/---

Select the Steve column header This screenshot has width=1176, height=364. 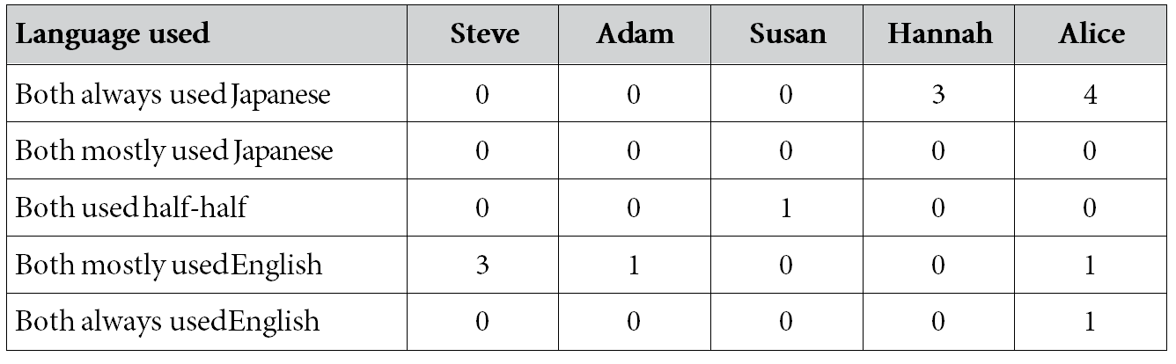(x=484, y=35)

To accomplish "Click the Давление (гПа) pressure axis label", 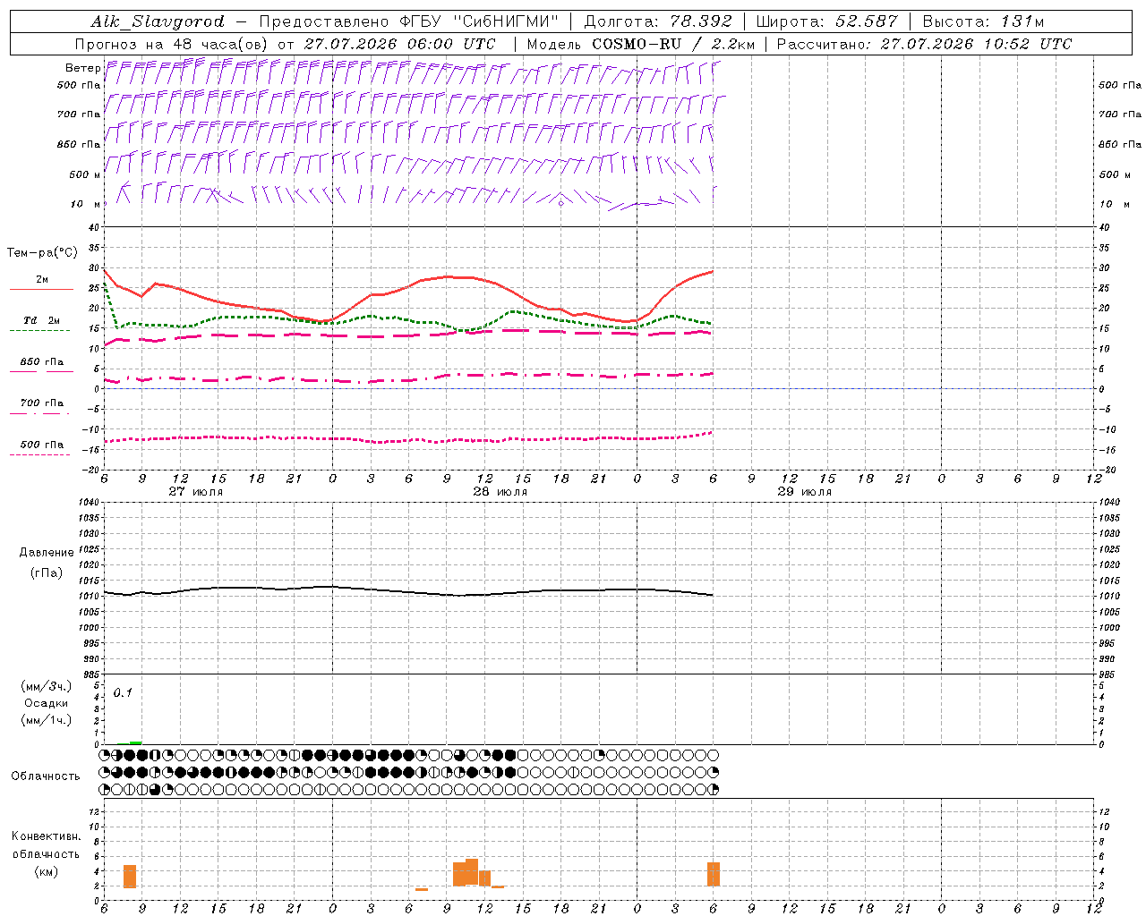I will (x=46, y=563).
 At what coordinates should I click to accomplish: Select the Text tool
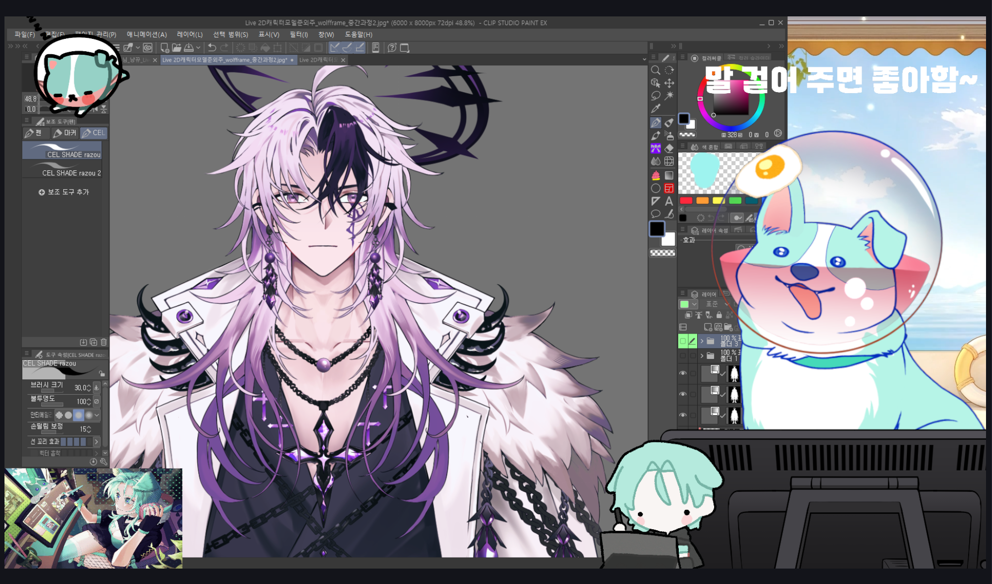(x=669, y=201)
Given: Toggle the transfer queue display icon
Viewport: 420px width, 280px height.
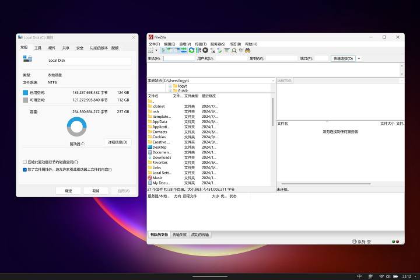Looking at the screenshot, I should [x=183, y=51].
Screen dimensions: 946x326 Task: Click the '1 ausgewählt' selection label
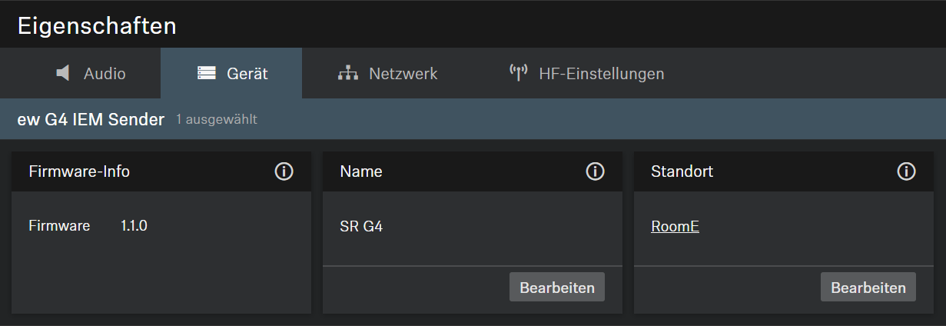point(217,120)
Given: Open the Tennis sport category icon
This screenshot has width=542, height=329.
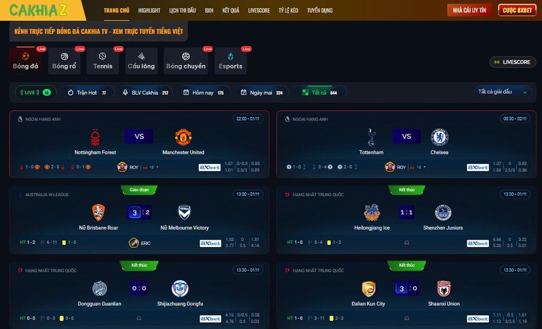Looking at the screenshot, I should pos(102,56).
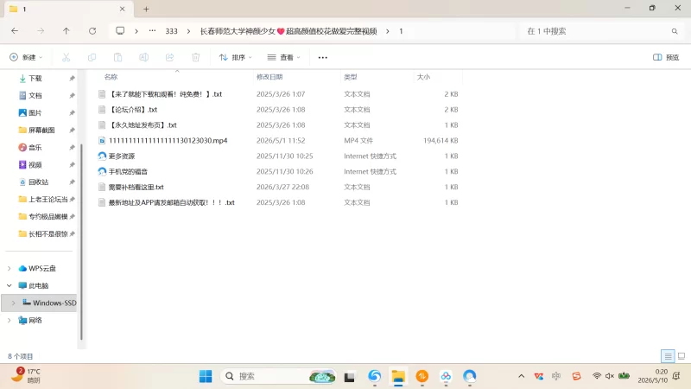The height and width of the screenshot is (389, 691).
Task: Collapse the 此电脑 tree node
Action: pos(10,285)
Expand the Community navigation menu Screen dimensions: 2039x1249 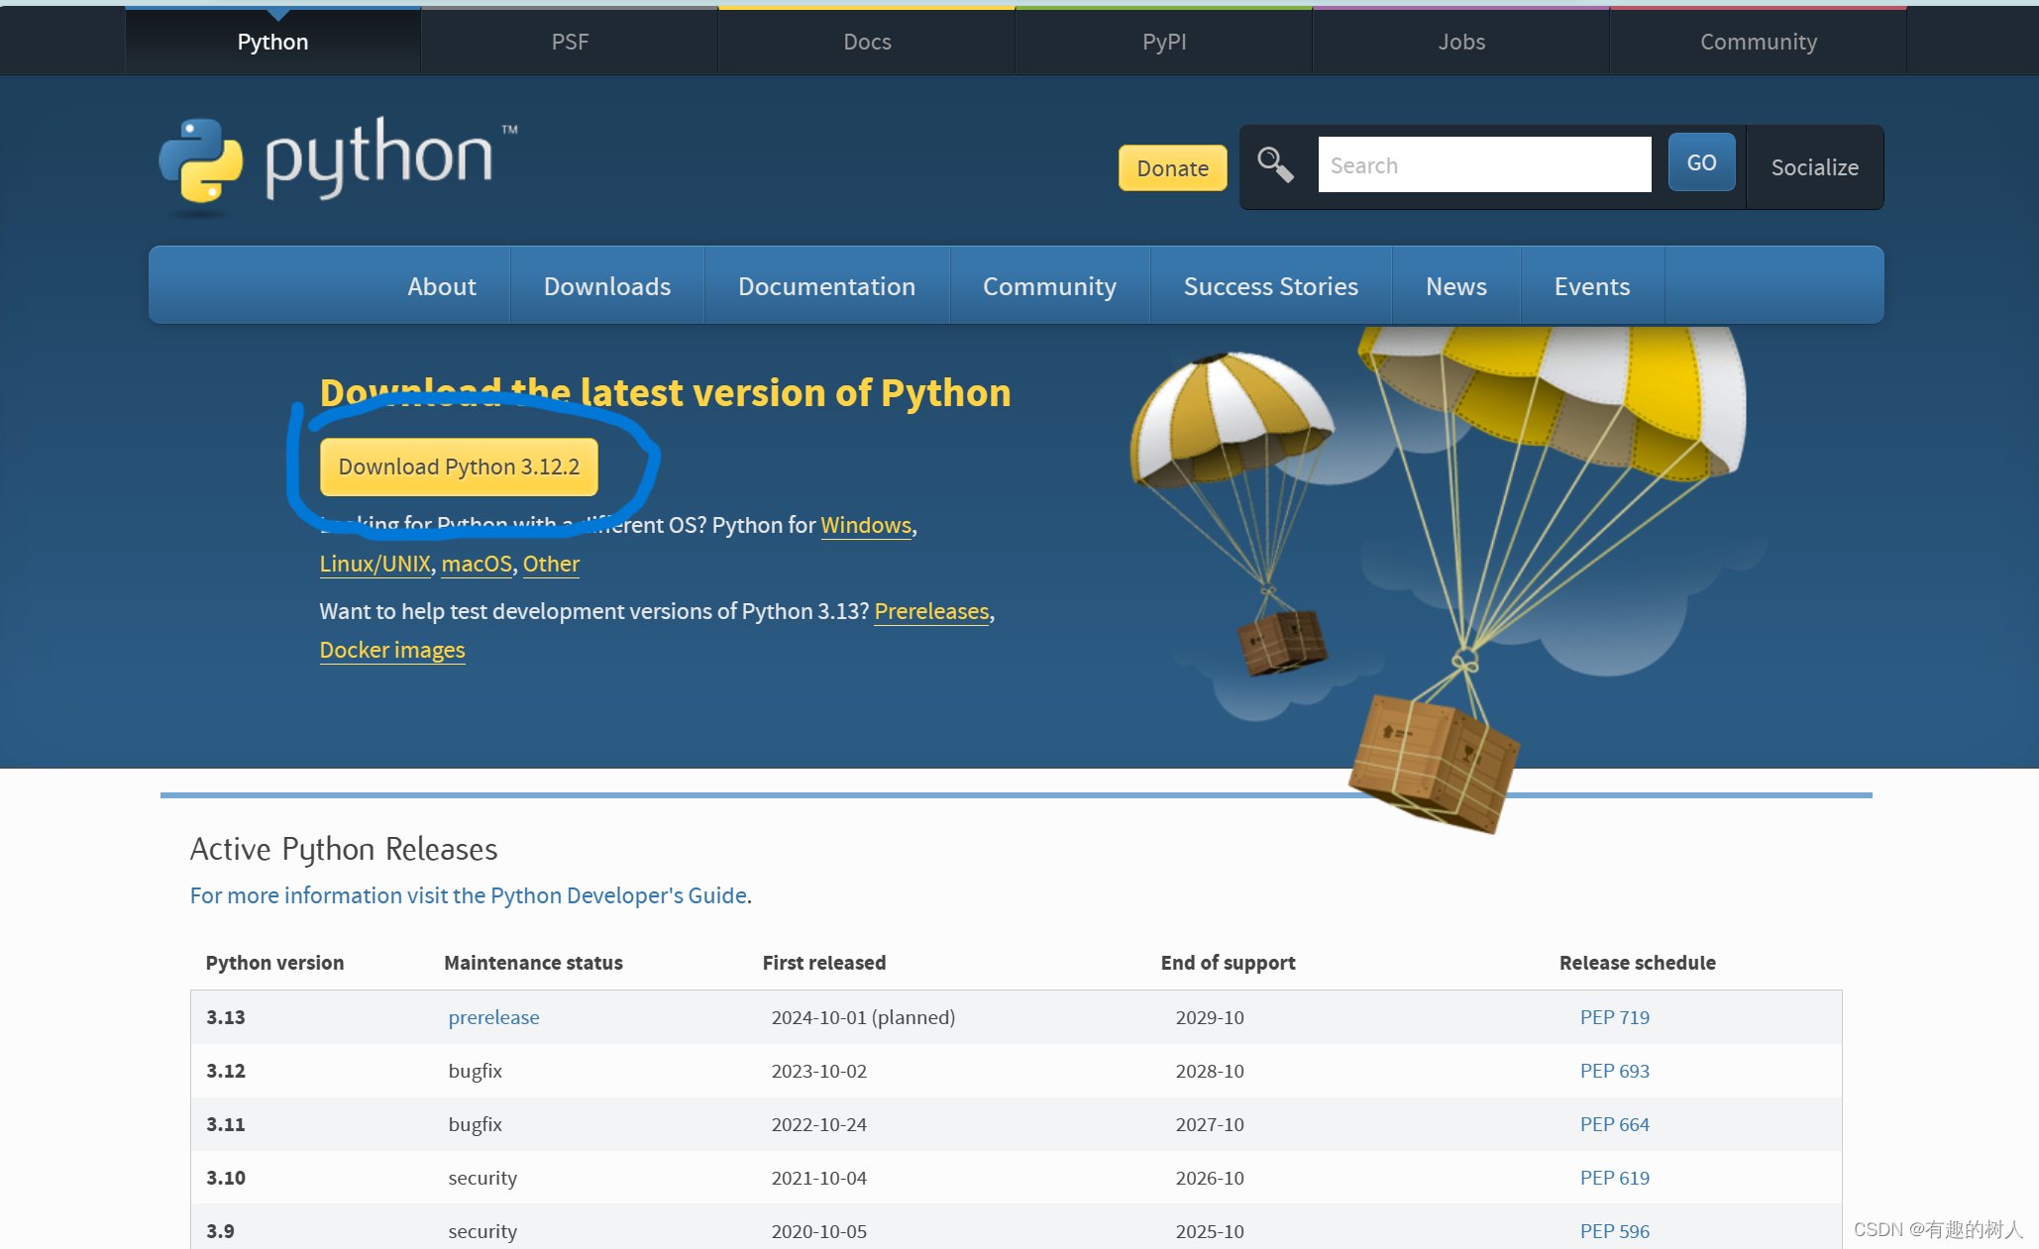(x=1050, y=287)
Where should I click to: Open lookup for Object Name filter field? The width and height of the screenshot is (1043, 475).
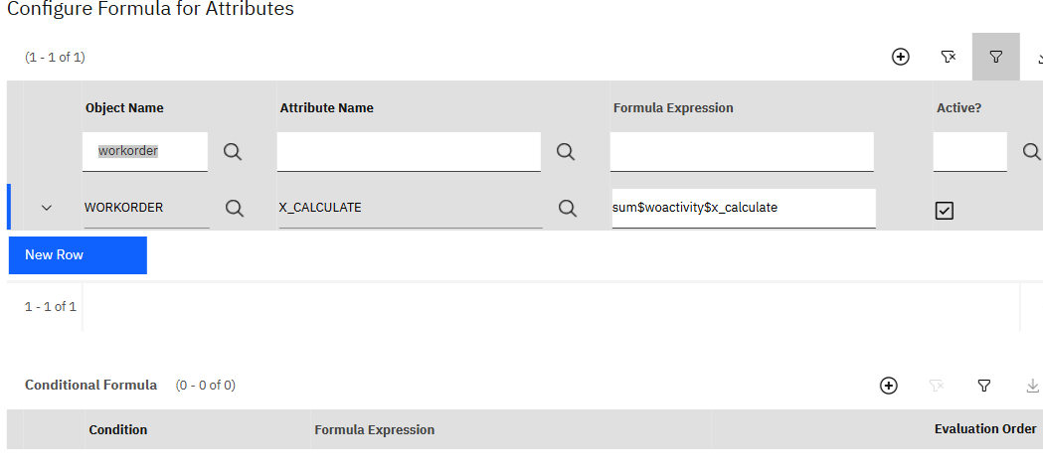[233, 151]
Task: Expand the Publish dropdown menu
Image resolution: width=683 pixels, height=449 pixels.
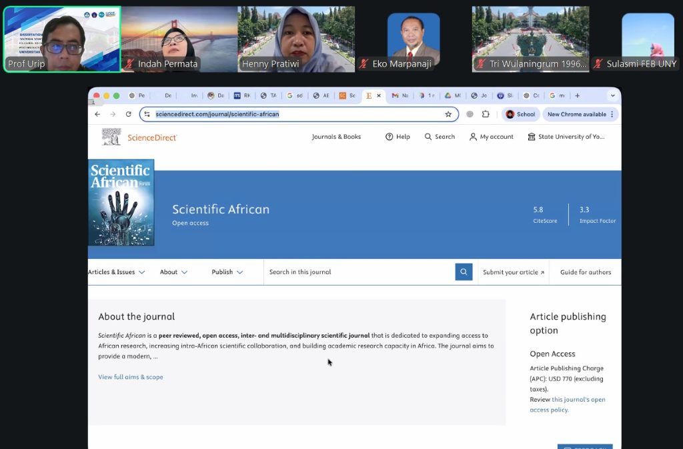Action: coord(227,272)
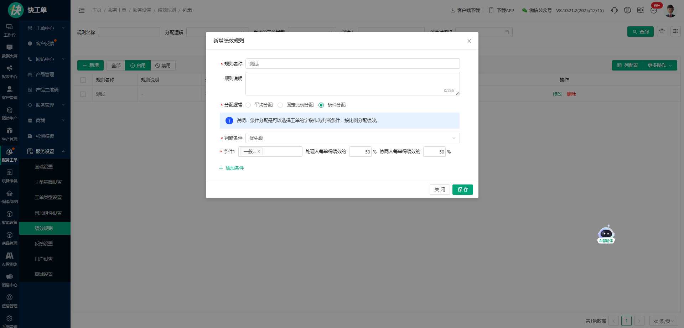684x328 pixels.
Task: Remove the 一般 tag from 条件1
Action: (x=259, y=152)
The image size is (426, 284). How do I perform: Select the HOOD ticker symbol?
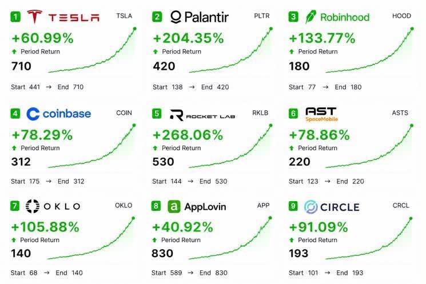pos(401,16)
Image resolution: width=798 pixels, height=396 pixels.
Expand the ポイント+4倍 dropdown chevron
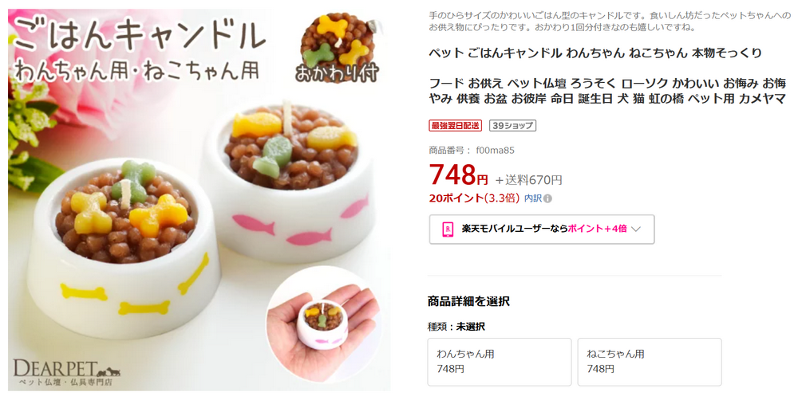point(635,229)
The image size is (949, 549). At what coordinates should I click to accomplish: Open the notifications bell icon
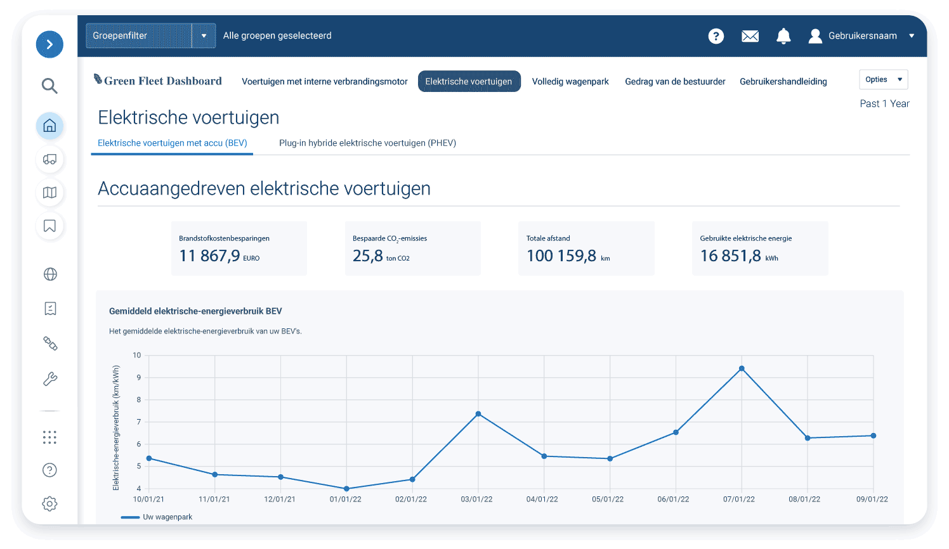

\---

PROBLEM DETAILS: Swap "icon" for "button" in the entries from the line containing "At what coordinates should I click to accomplish: Select" down to the line containing "point(217,120)", and write out only those lines with nothing else changed. Leave the pictures out.

THE RESULT:
 At what coordinates should I click to accomplish: Select the Text tool
(x=669, y=201)
Given: Toggle the transfer queue display button
Viewport: 420px width, 280px height.
Looking at the screenshot, I should [x=183, y=51].
Screen dimensions: 946x326 Task: Click the '1 ausgewählt' selection label
point(217,120)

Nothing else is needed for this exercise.